The account of it opening comes from Boston magistrate John Winthrop, who wrote in his journal under the date 4 March 1634 that “Samuel Cole set up the first house for common entertainment,” this being the first public house or tavern in the colony.
This account is from 1917, and appeared in the book “Old Boston Taverns and Tavern Clubs,” by Samual Adams Drake.
SAMUEL COLE’S INN
Samuel Cole came to Boston in the fleet with Governor Winthrop, and he with his wife Ann were the fortieth and forty-first on the list of original members of the First Church. He requested to become a freeman October 19, 1630, and was sworn May 18, 1631. He was the ninth to sign the roll of the Ancient and Honorable Artillery Company in 1637 and in the same year was disarmed for his religious views. In 1636 he contributed to the maintenance of a free school and in 1656 to the building of the town house. In 1652 he was one of those chosen to receive monies for Harvard College. In 1634 he opened the first ordinary, or inn. It was situated on Washington Street, nearly opposite the head of Water Street. Here, in 1636, Sir Henry Vane, the governor, entertained Miantonomo and two of Canonicus’s sons, with other chiefs. While the four sachems dined at the Governor’s house, which stood near the entrance to Pemberton Square, the chiefs, some twenty in all, dined at Cole’s Inn. At this time a treaty of peace was concluded here between the English and the Narragansetts.
In 1637, in the month of June, there sailed into Boston Harbor the ship Hector, from London, with the Rev. John Davenport and two London merchants, Theophilus Eaton and Edward Hopkins, his son-in-law, two future governors of Connecticut. On the same vessel was a young man, a ward of King Charles I., James, Lord Ley, a son of the Earl of Marlborough (who had just died). He was also to hold high positions in the future and attain fame as a mathematician and navigator.
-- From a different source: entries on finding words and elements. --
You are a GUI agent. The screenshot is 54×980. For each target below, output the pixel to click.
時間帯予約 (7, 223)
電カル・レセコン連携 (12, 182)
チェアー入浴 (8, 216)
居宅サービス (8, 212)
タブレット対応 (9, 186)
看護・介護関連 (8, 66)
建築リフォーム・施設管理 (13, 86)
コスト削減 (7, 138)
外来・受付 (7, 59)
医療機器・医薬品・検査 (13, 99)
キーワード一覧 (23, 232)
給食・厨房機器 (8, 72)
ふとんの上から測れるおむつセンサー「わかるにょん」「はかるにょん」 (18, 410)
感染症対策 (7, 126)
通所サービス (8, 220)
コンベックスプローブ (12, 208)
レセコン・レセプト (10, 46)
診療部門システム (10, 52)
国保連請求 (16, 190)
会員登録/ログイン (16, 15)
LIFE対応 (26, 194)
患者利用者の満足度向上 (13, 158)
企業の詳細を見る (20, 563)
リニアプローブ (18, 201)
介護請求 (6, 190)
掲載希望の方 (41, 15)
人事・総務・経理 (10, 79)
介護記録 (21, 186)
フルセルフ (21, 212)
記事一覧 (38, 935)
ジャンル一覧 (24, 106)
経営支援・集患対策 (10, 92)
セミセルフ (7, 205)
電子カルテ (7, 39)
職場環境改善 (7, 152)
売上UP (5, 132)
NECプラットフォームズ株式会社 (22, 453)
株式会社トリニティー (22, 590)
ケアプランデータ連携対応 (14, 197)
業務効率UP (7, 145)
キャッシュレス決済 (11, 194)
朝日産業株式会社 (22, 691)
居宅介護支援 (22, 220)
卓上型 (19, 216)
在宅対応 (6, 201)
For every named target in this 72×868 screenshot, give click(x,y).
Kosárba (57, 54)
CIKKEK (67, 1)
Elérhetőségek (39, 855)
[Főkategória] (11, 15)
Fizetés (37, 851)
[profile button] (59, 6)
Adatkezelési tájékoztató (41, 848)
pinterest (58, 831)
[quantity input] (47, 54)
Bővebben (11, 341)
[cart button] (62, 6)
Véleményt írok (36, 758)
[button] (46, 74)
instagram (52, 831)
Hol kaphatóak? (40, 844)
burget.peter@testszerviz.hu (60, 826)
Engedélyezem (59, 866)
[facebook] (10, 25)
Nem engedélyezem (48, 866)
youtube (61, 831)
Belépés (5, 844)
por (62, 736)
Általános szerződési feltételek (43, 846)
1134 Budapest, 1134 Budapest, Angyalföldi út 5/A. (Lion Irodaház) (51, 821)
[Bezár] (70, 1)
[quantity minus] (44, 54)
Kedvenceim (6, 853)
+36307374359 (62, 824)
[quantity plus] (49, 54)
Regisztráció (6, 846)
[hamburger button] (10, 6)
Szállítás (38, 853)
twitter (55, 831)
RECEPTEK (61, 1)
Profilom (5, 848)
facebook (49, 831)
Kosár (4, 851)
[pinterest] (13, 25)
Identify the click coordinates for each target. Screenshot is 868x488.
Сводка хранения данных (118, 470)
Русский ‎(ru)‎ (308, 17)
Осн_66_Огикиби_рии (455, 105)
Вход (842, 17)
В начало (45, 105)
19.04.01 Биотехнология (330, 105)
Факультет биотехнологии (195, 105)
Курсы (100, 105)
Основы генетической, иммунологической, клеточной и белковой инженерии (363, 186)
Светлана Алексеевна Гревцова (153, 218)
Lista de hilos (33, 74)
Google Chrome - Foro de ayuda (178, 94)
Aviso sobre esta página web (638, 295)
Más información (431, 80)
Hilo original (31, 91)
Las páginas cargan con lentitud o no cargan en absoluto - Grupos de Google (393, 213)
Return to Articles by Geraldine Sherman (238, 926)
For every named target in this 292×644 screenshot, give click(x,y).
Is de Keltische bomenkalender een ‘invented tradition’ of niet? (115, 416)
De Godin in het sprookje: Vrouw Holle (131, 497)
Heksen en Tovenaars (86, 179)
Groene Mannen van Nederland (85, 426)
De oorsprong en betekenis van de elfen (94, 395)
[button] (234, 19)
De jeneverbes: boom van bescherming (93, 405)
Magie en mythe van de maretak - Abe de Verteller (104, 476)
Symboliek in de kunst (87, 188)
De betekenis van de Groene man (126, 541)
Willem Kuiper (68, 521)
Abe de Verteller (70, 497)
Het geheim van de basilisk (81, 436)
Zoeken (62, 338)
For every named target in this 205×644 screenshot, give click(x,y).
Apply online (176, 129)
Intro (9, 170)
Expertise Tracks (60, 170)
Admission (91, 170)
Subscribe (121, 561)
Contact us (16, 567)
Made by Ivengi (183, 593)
The Earl of Marlborough, while in Boston, was at Cole’s Inn, and while he was here was of sober carriage and observant of the country which he came to view. He consorted frequently with Sir Henry Vane, visiting with him Maverick, at Noddle’s Island, and returning to England with Vane in August, 1637.
His estate in England was a small one in Teffont Evias, or Ewyas, Wilts, near Hinton Station, and in the church there may still be seen the tombs of the Leys. He also had a reversion to lands in Heywood, Wilts.
In 1649 he compounded with Parliament for his lands and giving bond was allowed to depart from England to the plantations in America.
On the restoration of Charles II. in 1661, the Earl returned to England and in the next year was assisted by the King to fit out an expedition to the West Indies. In 1665 he commanded “that huge ship,” the Old James, and in the great victorious sea fight of June 3 with the Dutch was slain, with Rear Admiral Sansum, Lords Portland, Muskerry, and others.
He died without issue and the title went to his uncle, in whom the title became extinct, to be revived later in the more celebrated Duke, of the Churchill family.
It was shortly after the Earl’s departure that Cole was disarmed for his sympathy for his neighbor on the south, Mrs. Ann Hutchinson, and he was also fined at the same time for disorders at his house. In the following spring he was given permission to sell his house, to which he had just built an addition, and he disposed of it to Capt. Robert Sedgwick in February, 1638.
Cole then removed to a house erroneously noted by some as the first inn, situated next his son-in-law, Edmund Grosse, near the shore on North Street. This he sold in 1645 to George Halsall and bought other land of Valentine Hill.
Although it was always known as Cole’s Inn, writer Henry Wadsworth Longfellow mentions it throughout his play “John Endicott,” but calls it the “The Three Mariners.” For example, from Act IV:
Now let us make a straight wake for the tavern Of the Three Mariners, Samuel Cole commander; Where we can take our ease, and see the shipping, And talk about old times.